Edition · December 12, 2019

Impeachment Is Eating Trump’s Day Job

On December 12, 2019, the House Judiciary Committee’s marathon markup kept pushing Donald Trump’s impeachment mess deeper into the bloodstream, while the White House tried to spin a fresh anti-Semitism order as a moral triumph and critics saw a free-speech trap.

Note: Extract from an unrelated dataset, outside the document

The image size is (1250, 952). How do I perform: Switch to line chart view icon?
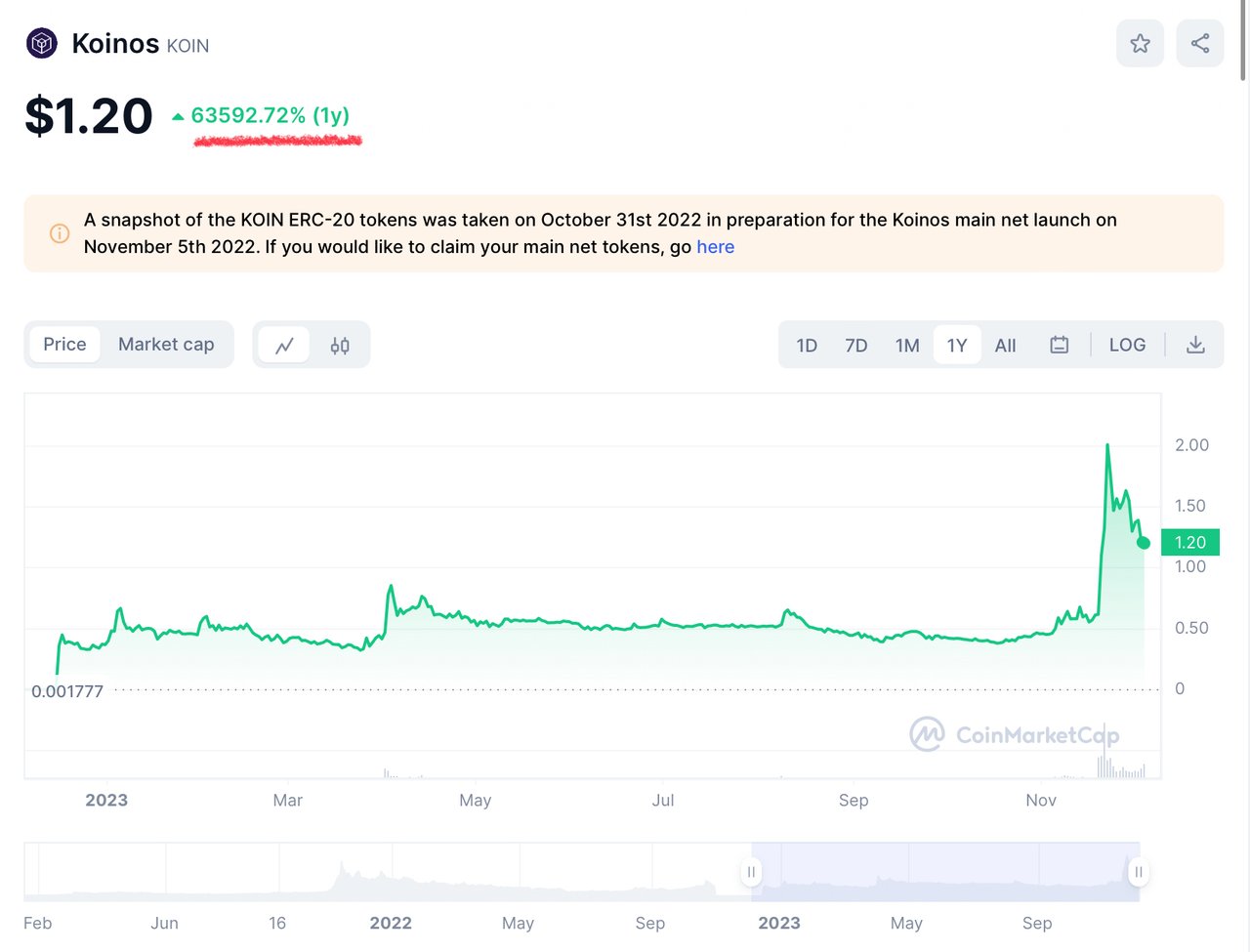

December 12 was one of those days when Trump-world had too many fires and not enough plausible deniability. The House Judiciary Committee was grinding through articles of impeachment in a marathon markup, forcing Republicans to defend a Ukraine pressure campaign that had already turned into a historical liability. At the same time, Trump was trying to rebrand a new anti-Semitism order as a campus-hate crackdown, even as civil liberties critics warned it could be used to punish speech about Israel. The day wasn’t just bad optics; it was a snapshot of a presidency trapped between legal exposure and policy overreach.

Closing take

The through line here is simple: Trump kept trying to turn every bad-news cycle into a strength story, and on December 12 that worked about as well as a paper lock on a steel door. The impeachment process was moving, the criticism was specific, and the White House was once again selling a fix as if nobody could read the fine print. That’s not a governing strategy. That’s a recurring own goal.

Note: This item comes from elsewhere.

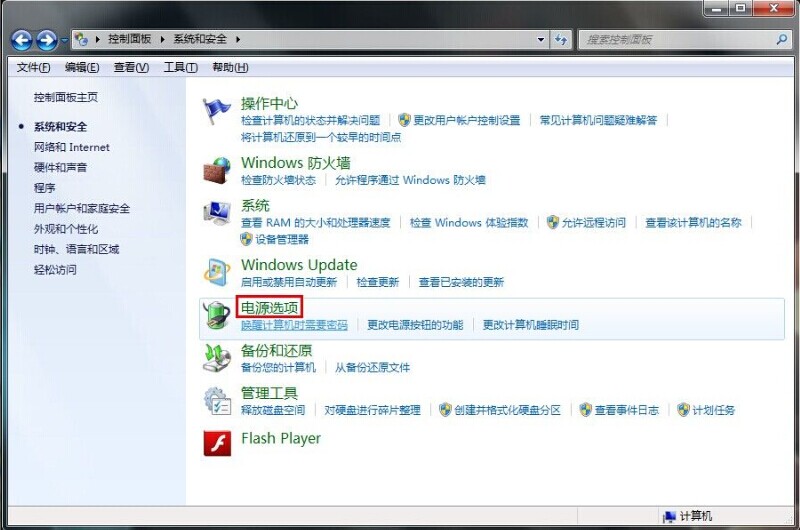This screenshot has height=530, width=800.
Task: Open the 电源选项 heading link
Action: 269,308
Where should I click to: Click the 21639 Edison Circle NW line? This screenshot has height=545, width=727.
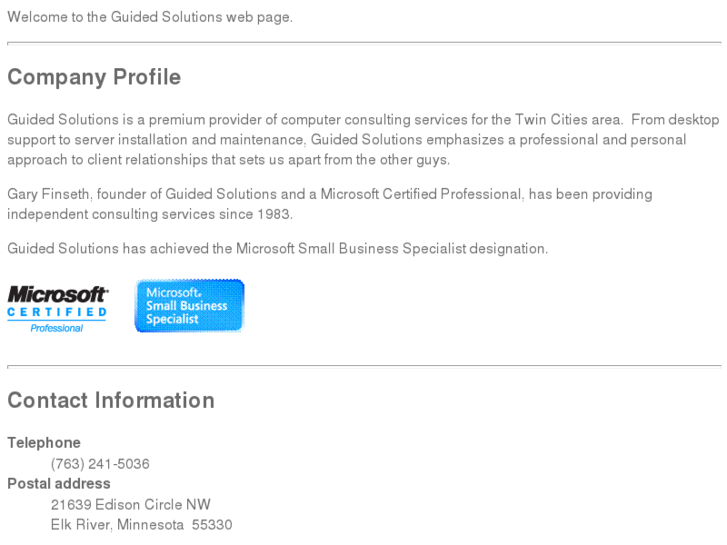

Ranked by how bad the fuckup was

5 stars means maximum fallout. 1 star means a smaller self-own.

Story

Impeachment Markup Turns Into a Very Long Bad Day for Trump

★★★★★Fuckup rating 5/5 Five-alarm fuckup

The House Judiciary Committee spent December 12 grinding through a marathon markup on articles of impeachment, keeping Trump’s Ukraine scandal at center stage and pushing Republicans into increasingly strained defenses. The delay of the committee vote until the next day only underlined how much the process had already become a political and reputational trap for the White House.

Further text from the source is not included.